Convert the lines below into a Markdown table with the columns "No." and "Line," numbering each row and leaving out blank lines.

start

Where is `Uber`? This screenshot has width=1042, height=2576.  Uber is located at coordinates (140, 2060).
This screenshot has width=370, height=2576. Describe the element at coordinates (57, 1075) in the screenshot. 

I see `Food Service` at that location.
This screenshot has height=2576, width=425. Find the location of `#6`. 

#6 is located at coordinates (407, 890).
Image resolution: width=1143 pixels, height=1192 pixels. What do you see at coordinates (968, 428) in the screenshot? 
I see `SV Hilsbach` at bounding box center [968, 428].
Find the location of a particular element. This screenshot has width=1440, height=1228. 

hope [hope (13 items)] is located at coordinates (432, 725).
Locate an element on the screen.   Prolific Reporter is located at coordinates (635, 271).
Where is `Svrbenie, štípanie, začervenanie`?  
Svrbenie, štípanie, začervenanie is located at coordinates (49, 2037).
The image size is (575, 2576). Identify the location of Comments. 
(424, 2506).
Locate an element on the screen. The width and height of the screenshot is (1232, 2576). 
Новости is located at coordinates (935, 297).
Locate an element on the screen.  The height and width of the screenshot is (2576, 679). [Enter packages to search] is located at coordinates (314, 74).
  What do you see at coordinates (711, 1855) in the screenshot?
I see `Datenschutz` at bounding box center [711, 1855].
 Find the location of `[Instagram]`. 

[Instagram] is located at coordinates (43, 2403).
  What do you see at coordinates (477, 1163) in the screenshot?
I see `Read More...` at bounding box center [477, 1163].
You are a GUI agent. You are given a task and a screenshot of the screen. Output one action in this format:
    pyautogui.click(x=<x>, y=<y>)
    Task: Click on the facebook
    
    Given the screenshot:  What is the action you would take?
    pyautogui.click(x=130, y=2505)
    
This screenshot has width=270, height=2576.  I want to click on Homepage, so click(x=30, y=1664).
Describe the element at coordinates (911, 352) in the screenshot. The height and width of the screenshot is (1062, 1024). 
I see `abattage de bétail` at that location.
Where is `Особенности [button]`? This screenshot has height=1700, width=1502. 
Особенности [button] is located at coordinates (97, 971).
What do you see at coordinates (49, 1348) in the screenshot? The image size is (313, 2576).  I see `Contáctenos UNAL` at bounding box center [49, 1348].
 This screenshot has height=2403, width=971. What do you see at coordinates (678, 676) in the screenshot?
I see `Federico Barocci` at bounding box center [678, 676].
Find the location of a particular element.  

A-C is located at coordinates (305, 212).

end

Worked solution:
| No. | Line |
|---|---|
| 1 | Where is `Uber`? This screenshot has width=1042, height=2576.  Uber is located at coordinates (140, 2060). |
| 2 | This screenshot has width=370, height=2576. Describe the element at coordinates (57, 1075) in the screenshot.  |
| 3 | I see `Food Service` at that location. |
| 4 | This screenshot has height=2576, width=425. Find the location of `#6`.  |
| 5 | #6 is located at coordinates (407, 890). |
| 6 | Image resolution: width=1143 pixels, height=1192 pixels. What do you see at coordinates (968, 428) in the screenshot?  |
| 7 | I see `SV Hilsbach` at bounding box center [968, 428]. |
| 8 | Find the location of a particular element. This screenshot has width=1440, height=1228.  |
| 9 | hope [hope (13 items)] is located at coordinates (432, 725). |
| 10 | Locate an element on the screen.   Prolific Reporter is located at coordinates (635, 271). |
| 11 | Where is `Svrbenie, štípanie, začervenanie`?   |
| 12 | Svrbenie, štípanie, začervenanie is located at coordinates (49, 2037). |
| 13 | The image size is (575, 2576). Identify the location of Comments.  |
| 14 | (424, 2506). |
| 15 | Locate an element on the screen. The width and height of the screenshot is (1232, 2576).  |
| 16 | Новости is located at coordinates (935, 297). |
| 17 | Locate an element on the screen.  The height and width of the screenshot is (2576, 679). [Enter packages to search] is located at coordinates (314, 74). |
| 18 |   What do you see at coordinates (711, 1855) in the screenshot? |
| 19 | I see `Datenschutz` at bounding box center [711, 1855]. |
| 20 |  Find the location of `[Instagram]`.  |
| 21 | [Instagram] is located at coordinates (43, 2403). |
| 22 |   What do you see at coordinates (477, 1163) in the screenshot? |
| 23 | I see `Read More...` at bounding box center [477, 1163]. |
| 24 | You are a GUI agent. You are given a task and a screenshot of the screen. Output one action in this format: |
| 25 |     pyautogui.click(x=<x>, y=<y>) |
| 26 |     Task: Click on the facebook |
| 27 |     Given the screenshot:  What is the action you would take? |
| 28 |     pyautogui.click(x=130, y=2505) |
| 29 | This screenshot has width=270, height=2576.  I want to click on Homepage, so click(x=30, y=1664). |
| 30 | Describe the element at coordinates (911, 352) in the screenshot. The height and width of the screenshot is (1062, 1024).  |
| 31 | I see `abattage de bétail` at that location. |
| 32 | Where is `Особенности [button]`? This screenshot has height=1700, width=1502.  |
| 33 | Особенности [button] is located at coordinates (97, 971). |
| 34 | What do you see at coordinates (49, 1348) in the screenshot? The image size is (313, 2576).  I see `Contáctenos UNAL` at bounding box center [49, 1348]. |
| 35 |  This screenshot has height=2403, width=971. What do you see at coordinates (678, 676) in the screenshot? |
| 36 | I see `Federico Barocci` at bounding box center [678, 676]. |
| 37 | Find the location of a particular element.   |
| 38 | A-C is located at coordinates (305, 212). |